Société
Louer votre résidence principale les règles à connaître pour éviter les mauvaises surprises
Avant de transformer votre maison en location touristique, il y a des démarches à ne pas négliger. Voici les pièges les plus fréquents et comment les…


Avant de transformer votre maison en location touristique, il y a des démarches à ne pas négliger. Voici les pièges les plus fréquents et comment les éviter.
Louer son appartement ou sa maison pendant les vacances, c’est tentant. L’idée de financer son propre séjour ou de se faire un peu d’argent de poche séduit de plus en plus de monde.
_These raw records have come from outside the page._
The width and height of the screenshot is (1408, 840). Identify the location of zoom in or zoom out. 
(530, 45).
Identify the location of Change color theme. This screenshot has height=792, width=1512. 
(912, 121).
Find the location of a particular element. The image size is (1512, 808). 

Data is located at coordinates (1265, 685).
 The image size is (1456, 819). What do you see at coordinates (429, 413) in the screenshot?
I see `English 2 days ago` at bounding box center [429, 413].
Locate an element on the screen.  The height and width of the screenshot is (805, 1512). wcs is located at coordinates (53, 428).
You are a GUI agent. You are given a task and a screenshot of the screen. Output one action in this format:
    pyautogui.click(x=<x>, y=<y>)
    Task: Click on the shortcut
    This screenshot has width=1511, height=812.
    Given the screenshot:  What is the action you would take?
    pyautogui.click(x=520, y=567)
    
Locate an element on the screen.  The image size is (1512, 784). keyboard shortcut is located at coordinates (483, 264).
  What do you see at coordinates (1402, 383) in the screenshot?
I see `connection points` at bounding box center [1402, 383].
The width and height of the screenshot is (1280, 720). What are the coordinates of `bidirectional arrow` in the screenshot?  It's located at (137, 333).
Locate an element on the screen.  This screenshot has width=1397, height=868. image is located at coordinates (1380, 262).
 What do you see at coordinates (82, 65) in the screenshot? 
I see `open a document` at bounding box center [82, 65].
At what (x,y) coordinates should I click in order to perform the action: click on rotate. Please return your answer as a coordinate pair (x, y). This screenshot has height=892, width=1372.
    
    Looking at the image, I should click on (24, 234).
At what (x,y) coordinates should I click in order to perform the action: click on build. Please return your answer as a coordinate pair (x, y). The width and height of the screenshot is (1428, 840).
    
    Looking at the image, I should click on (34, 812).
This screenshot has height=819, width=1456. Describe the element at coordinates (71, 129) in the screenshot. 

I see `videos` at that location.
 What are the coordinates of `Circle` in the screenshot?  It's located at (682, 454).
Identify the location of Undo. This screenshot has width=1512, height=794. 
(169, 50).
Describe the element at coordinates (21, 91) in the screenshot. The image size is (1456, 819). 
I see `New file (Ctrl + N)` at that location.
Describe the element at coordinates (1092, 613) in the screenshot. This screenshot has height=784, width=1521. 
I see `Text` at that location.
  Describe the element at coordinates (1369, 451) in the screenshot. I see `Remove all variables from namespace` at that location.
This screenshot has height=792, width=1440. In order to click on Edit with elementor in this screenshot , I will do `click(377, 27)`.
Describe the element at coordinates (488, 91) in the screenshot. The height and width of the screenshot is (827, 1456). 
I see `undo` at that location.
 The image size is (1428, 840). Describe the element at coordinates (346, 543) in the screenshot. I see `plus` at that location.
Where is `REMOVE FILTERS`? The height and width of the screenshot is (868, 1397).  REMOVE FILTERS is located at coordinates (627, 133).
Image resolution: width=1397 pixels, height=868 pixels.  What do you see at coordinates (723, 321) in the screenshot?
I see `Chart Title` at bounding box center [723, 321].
Mais attention, la pratique n’est pas un simple jeu de clés à confier. Derrière la promesse d’un revenu facile se cache un cadre juridique qui se resserre chaque année. En France, c’est tout à fait autorisé, à condition que le logement soit considéré comme un meublé de tourisme. Concrètement, cela signifie qu’il doit être entièrement équipé et loué pour de courtes durées. Un même locataire ne peut pas y rester plus de 90 jours d’affilée. Et surtout, votre résidence principale ne peut être louée que 90 à 120 jours par an selon les communes. Si vous dépassez ce plafond, votre logement risque de perdre son statut de résidence principale. Les conséquences fiscales et administratives peuvent alors être lourdes.
Avant de poster une annonce, il faut passer par plusieurs cases obligatoires. Première étape, s’inscrire au répertoire Sirene pour obtenir un numéro SIRET. Ce sésame permet de déclarer les revenus de la location. Ensuite, selon votre commune, une déclaration en mairie peut être exigée. C’est déjà le cas dans les grandes villes et celles qui ont mis en place un enregistrement obligatoire. Depuis cette année, un portail national unique simplifie la procédure. Chaque annonce en ligne doit alors afficher un numéro d’enregistrement. Sans oublier les règles de votre copropriété. Certaines interdisent purement et simplement les locations touristiques ou demandent une autorisation préalable. Mieux vaut vérifier avant de recevoir une lettre de votre syndic.
Côté argent, les revenus de la location saisonnière sont imposés dans la catégorie des Bénéfices Industriels et Commerciaux. Vous pouvez opter pour le micro-BIC avec un abattement de 30 % pour les meublés non classés. Ou choisir le régime réel pour déduire chaque charge. Mais ce n’est pas tout. Il faut aussi collecter la taxe de séjour et la reverser à la commune. Payer éventuellement la CFE. Respecter les normes de sécurité comme le détecteur de fumée. Et fournir un contrat de location conforme. En cas d’oubli, les sanctions peuvent transformer la bonne opération en perte sèche. Mieux vaut donc être rigoureux dès le départ pour profiter sereinement de ses propres vacances.